Pop culture-wise, it's awards season, which is my FAVORITE, because I love a good awards show, and I love a BAD awards show even more. The Grammys were the other night, and that tone deaf little bint Taylor Swift (save the vitriolic emails, I'm sure she's a lovely person, but her singing voice is as flat as a squirrel run over by a tank) beat out my beloved Lady Gaga, who I love and want to keep in a bedazzled baby carriage as we wander the streets singing "Poker Face" as she throws glitter and fake blood on passers-by.

Not that I've given that much thought.

So since I was up at the ass-crack of dawn, I got to see the live Oscar nominations, and lemme tell you, I have no idea who the two dipshits were on E! News, but they made Ryan Seacrest look like Edward R. Murrow. Anyhoodle, I watched the noms and realized that for all of my pop culture obsession, I have seen exactly ONE movie that was nominated, and that movie was Tarentino's "Inglourious Basterds" which was really fantastic, even if his spelling is atrocious.

I enjoyed the film so much that i had to take a picture of myself dressed as my interpretation of one of the characters, Shoshanna, who was awesome and (spoiler alert) SETS FIRE TO NAZIS. Now THAT is something I can get behind. Who doesn't want to set fire to some Nazis, I ask of you?

Okay, I was only partially telling the truth there. i wanted to take a pic of my interpretation of Shoshanna, but I really wanted to show off my new hat. Did I mention I have a new hat. I do, and it has a veil, which is AWESOME and here's the picture, try to contain your excitement re: new hat.

RIGHTEOUS, right? OH IT GETS BETTER. I ALSO got new SHOES, and they are SPIKE HEELS, and I shall wear them to Sparklecorn 2010 at BlogHer, and probably will fall down and shatter my ankles as if they were made of spun sugar, but I care not a whit, because NEW SHOES and they have a lovely pattern on them, that if you look closely, you will realize are SKULLS because that is how I roll, people.

So my accessories are ALL SET for BlogHer, so I guess I should buy my ticket, eh? Ah, details. The Hat and shoes, kittens. THAT'S the important thing.
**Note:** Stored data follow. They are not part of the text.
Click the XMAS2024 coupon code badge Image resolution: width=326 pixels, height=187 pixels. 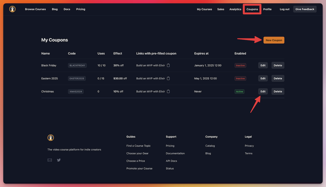(76, 91)
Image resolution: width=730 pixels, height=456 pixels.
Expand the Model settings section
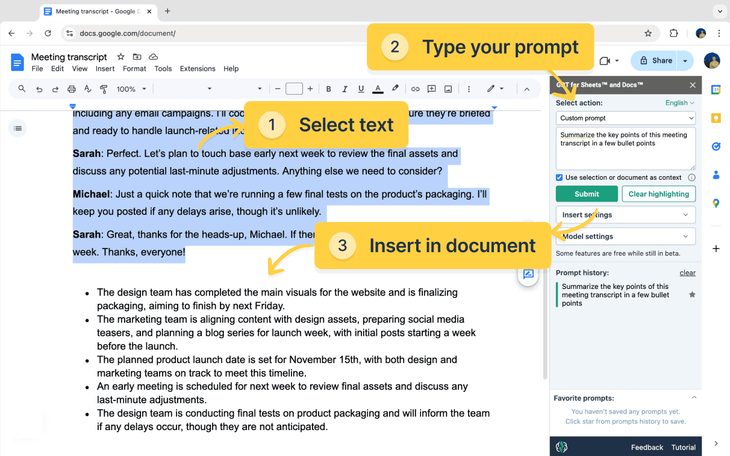pyautogui.click(x=625, y=236)
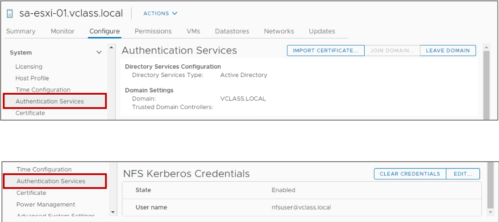Click EDIT for NFS Kerberos Credentials
The height and width of the screenshot is (222, 499).
click(463, 174)
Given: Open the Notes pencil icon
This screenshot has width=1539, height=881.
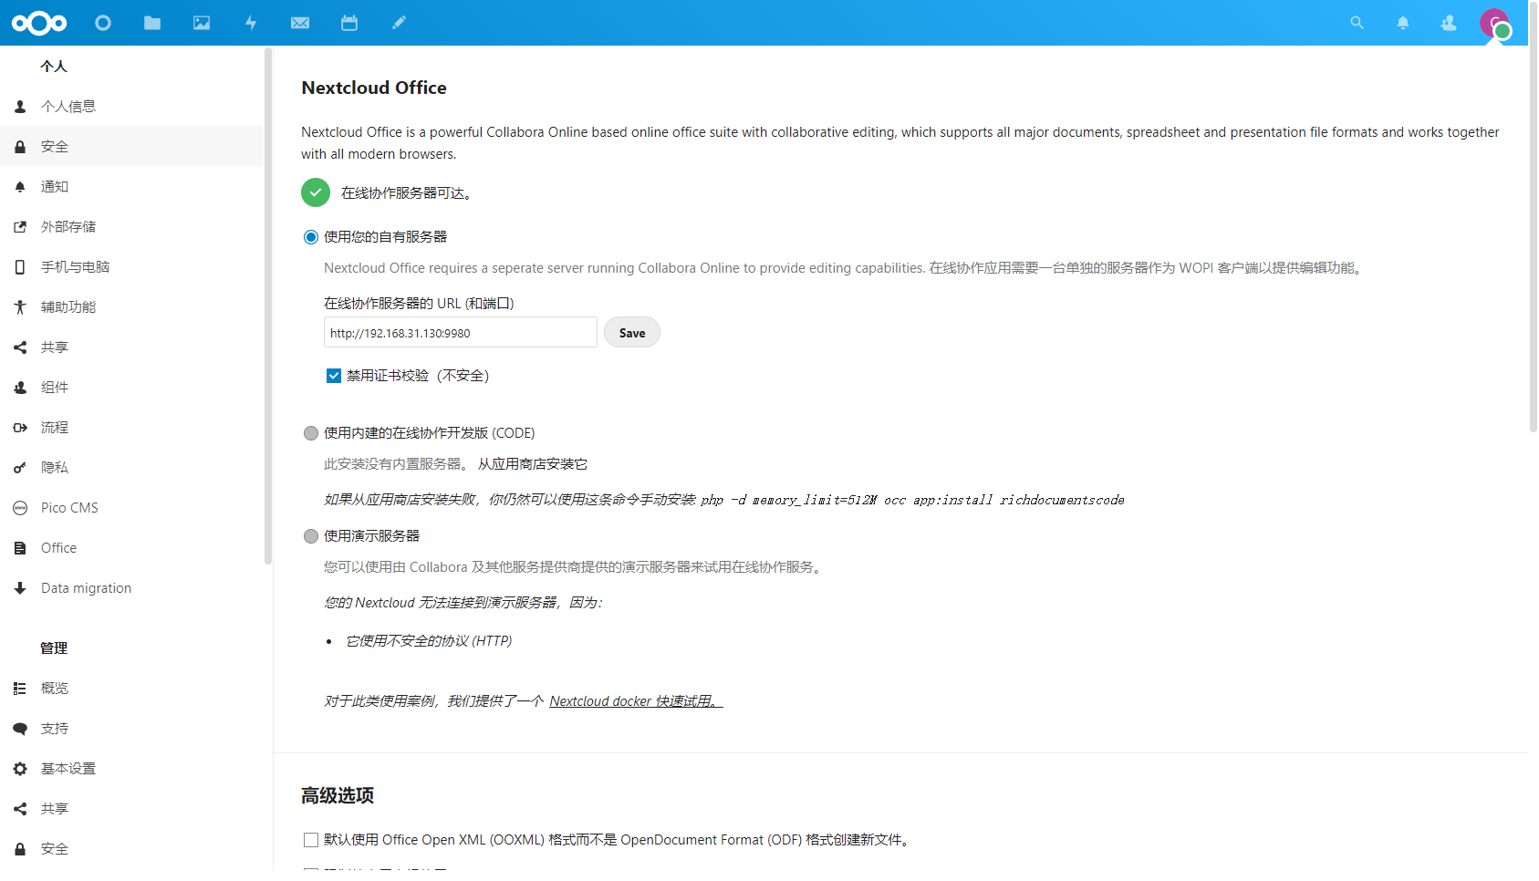Looking at the screenshot, I should pos(399,23).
OKAY I THINK I SHOULD GO NOW. This entry is too long and I am rambling like a toddler on meth and Red Bull, and I'm sorry if this entry made you tired, I KNOW IT MADE ME TIRED.

I'm going back to bed.

Have a lovely day.

Okay, really going now.

MWAH! Love y'all more than my luggage. 

Bachelor recap up soon.



No! Sleep! Psychotic! Rambling! Woo! — 7 Comments

  1. I actually kind of love that photo (and the others like it). It’s got an old-timey corpse feel. And I mean that as a compliment. 🙂
    And I’ll be trailing behind you and Lady Gaga singing Bad Romance.

  2. I like the veil and I’m sure it must have a hat holding it up, but did you notice it really doesn’t show in the picture..?… just saying.

  3. I’m sorry to be late to the party, but it is incumbent on me to point out (along with the fact that that is an EPIC hat) that Tarantino’s bad spelling extends to Shosanna’s name, which I did not spend half the movie obsessing about nor did I spend the other half wondering about the pronunciation of S in Yiddish.